PostNapisane: 2007-07-21, 16:15:55
przez motyjek
ale przecież mi nie chodzi o to, na dysce dziewucha jakaś "obrobi" faceta z nadzieją na dłuższą znajomość czy jakiś zysk... :] tylko o przypadkowy sex "bo koleś mi sie zajepiście podoba, fajnie nam sie rozmawia", to po kiego grzyba mam czekać do tej przysłowiowej "3 randki" ?? :]

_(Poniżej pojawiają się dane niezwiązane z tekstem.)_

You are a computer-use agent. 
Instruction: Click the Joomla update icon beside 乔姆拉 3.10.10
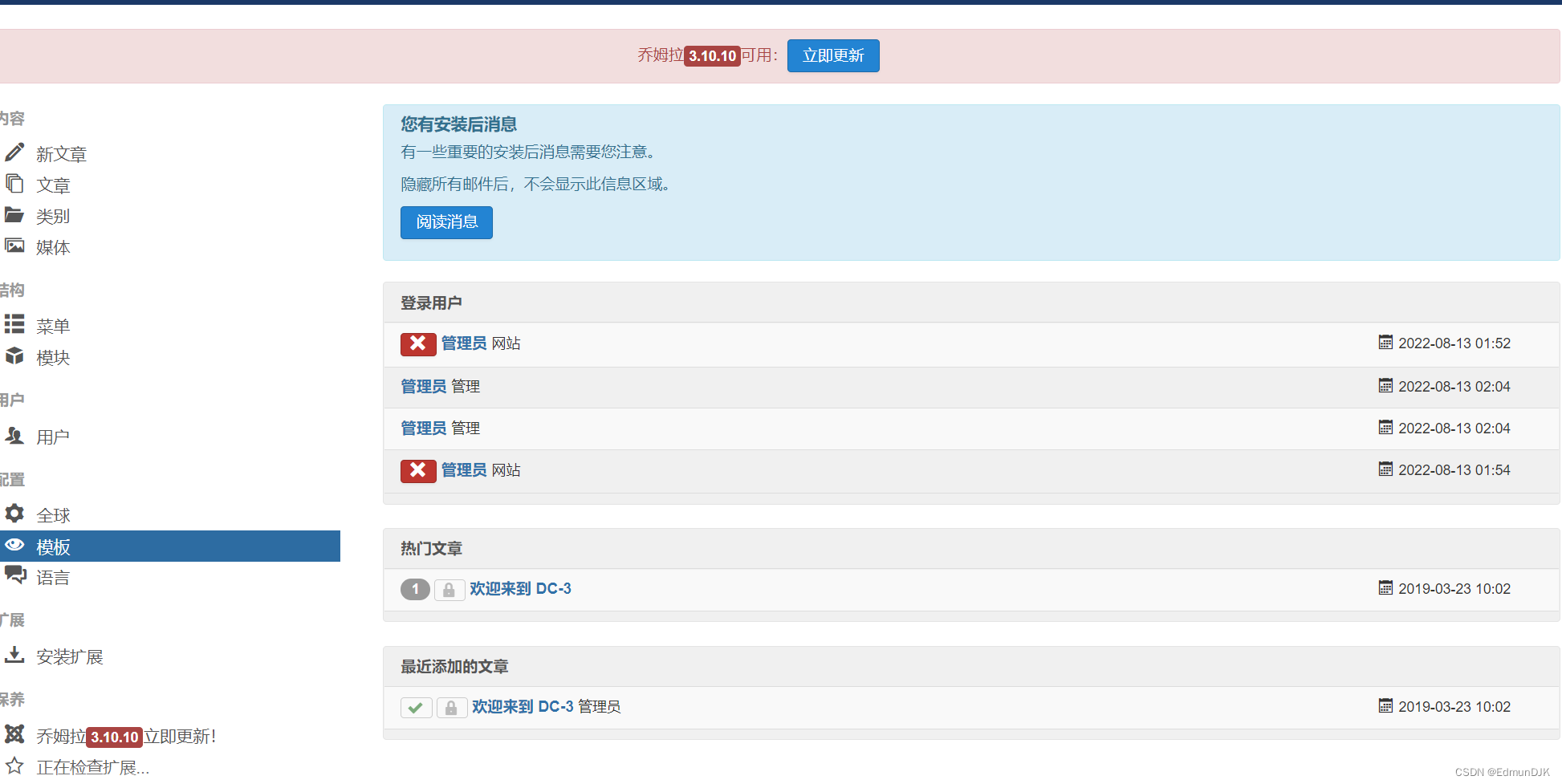click(14, 734)
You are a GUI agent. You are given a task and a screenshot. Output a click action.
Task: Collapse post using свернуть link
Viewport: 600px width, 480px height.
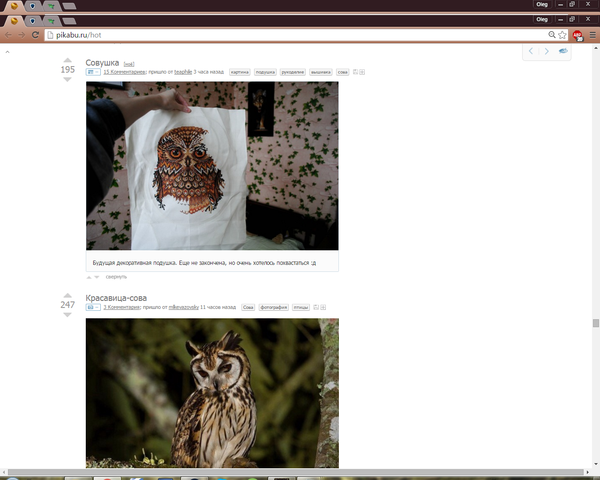click(x=116, y=277)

Re: [męska rzecz] dlaczego...

PostNapisane: 2007-07-21, 16:16:30
przez spider911
Lawenda napisał(a):zasadnicze pytanie , a chciałbyś żeby każda panienka która zapragniesz , że się tak wyraże przelecieć od razu spełniała to pragnienie ? A co z z męskim instnktem łowcy, i zdobywcy ?

byłoby fajnie :D świat byłby piękniejszy :D

motyjek napisał(a):pożądanie też sie liczy :P przeca nie mówię żeby ciągle kierować sie tylko "chucią"... po prostu czasem sie zdarzy, inna sprawa jeśli kobiecie zdarza sie za często... ale tak raz, zobaczyć jak to jest właśnie pokierować sie tylko tym... ;)

a spontan jest fajny ale krótki, racja

racja :D

BlueMan napisał(a):Myślę, że jakby koło kobiety stanął wypachniały facet to będzie mieć podobne myśli :P

pewnie masz racje :D one tylko udają takie niedostępne

myśli można sobie mieć, ale kto pójdzie za czynem to już jego sprawa.

no właśnie kobieta by nie poszła ale karzy facet bardzo chętnie :D


moo napisał(a):ale to chyba raczej na pewno bardzo rzadko tak się dzieje.

używasz bardzo ciekawej polszczyzny :rotfl2:

Re: [męska rzecz] dlaczego...

PostNapisane: 2007-07-21, 16:17:19
przez amanita_citrina
motyjek napisał(a):"bo koleś mi sie zajepiście podoba, fajnie nam sie rozmawia"

A skąd wiesz, jak by Ci się z nim rozmawiało, skoro poznalibyście się na przejściu dla pieszych? xD
A przytoczyłam Twój kawał, bo chodziło mi o szacunek.